• **Task to carry out**
From the line containing "Instruction: Open more" through the end of the material below, output each line exactly as written, with pictures excluded.

• **Dataset extract**
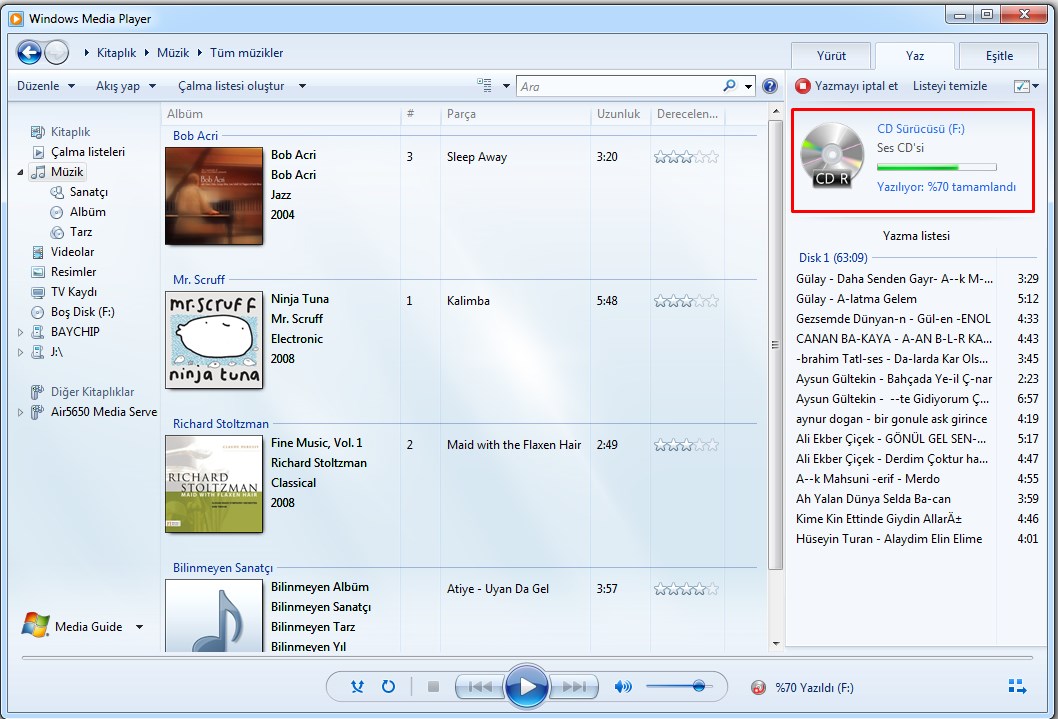The width and height of the screenshot is (1058, 719).
Task: Click the CD Sürücüsü (F:) link
Action: click(920, 129)
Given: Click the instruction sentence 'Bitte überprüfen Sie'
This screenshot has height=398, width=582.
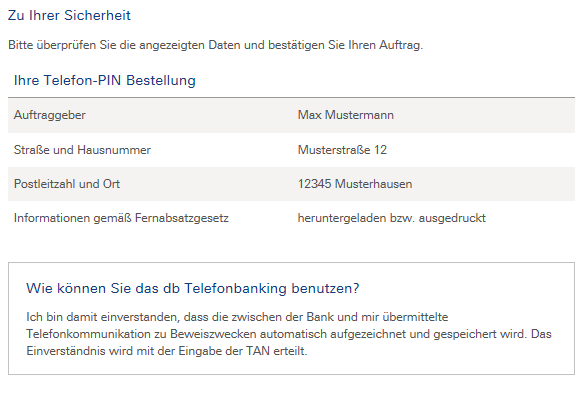Looking at the screenshot, I should 215,45.
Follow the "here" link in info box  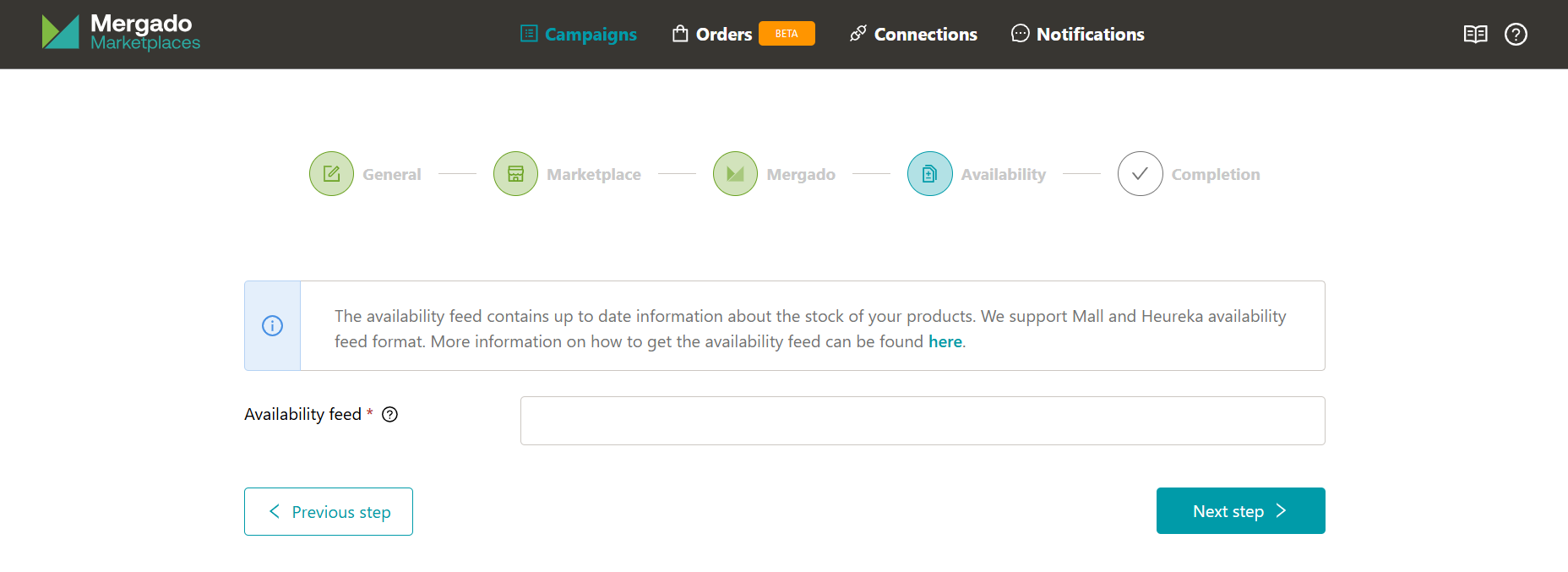click(x=945, y=341)
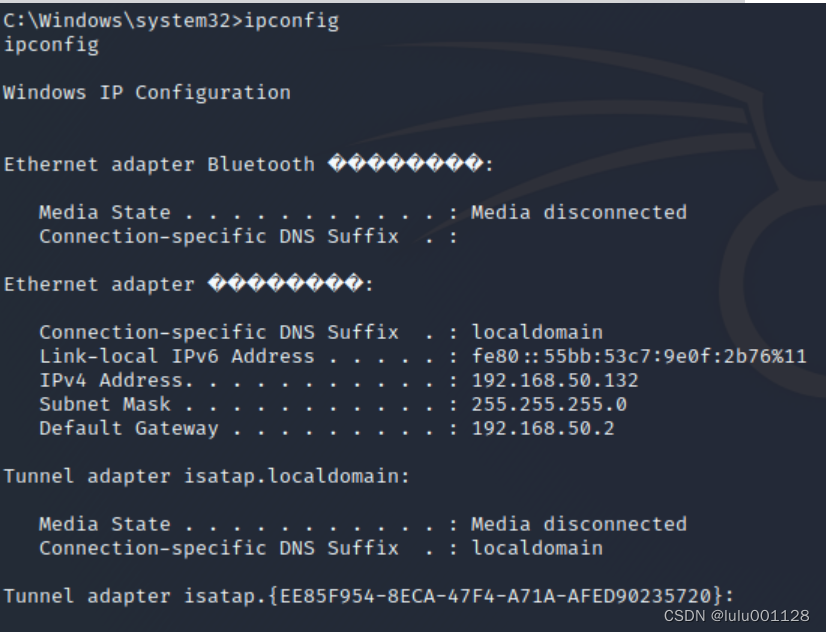The width and height of the screenshot is (826, 632).
Task: Click the Ethernet adapter Bluetooth header line
Action: click(x=248, y=165)
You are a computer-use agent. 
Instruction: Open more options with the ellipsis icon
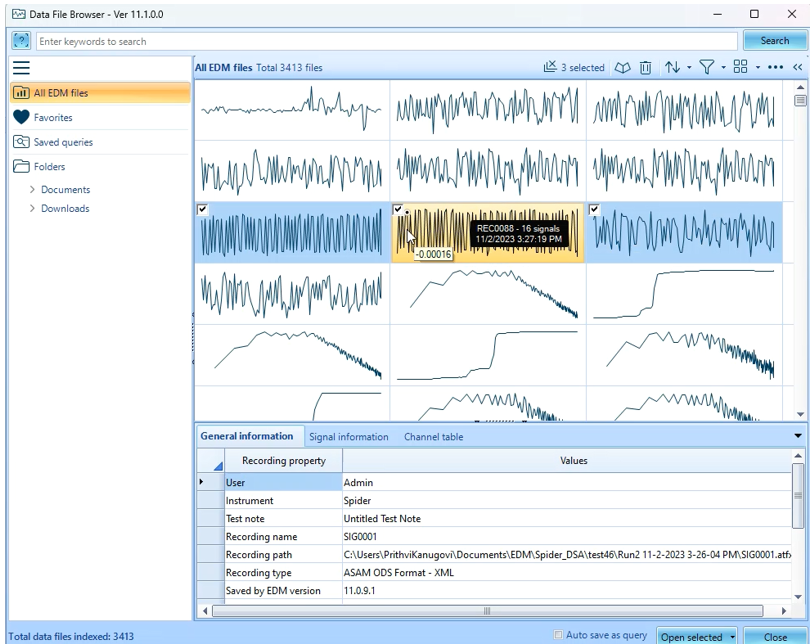pyautogui.click(x=773, y=68)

• **Written reply**
Instruction: Open more options with the ellipsis icon
pyautogui.click(x=773, y=68)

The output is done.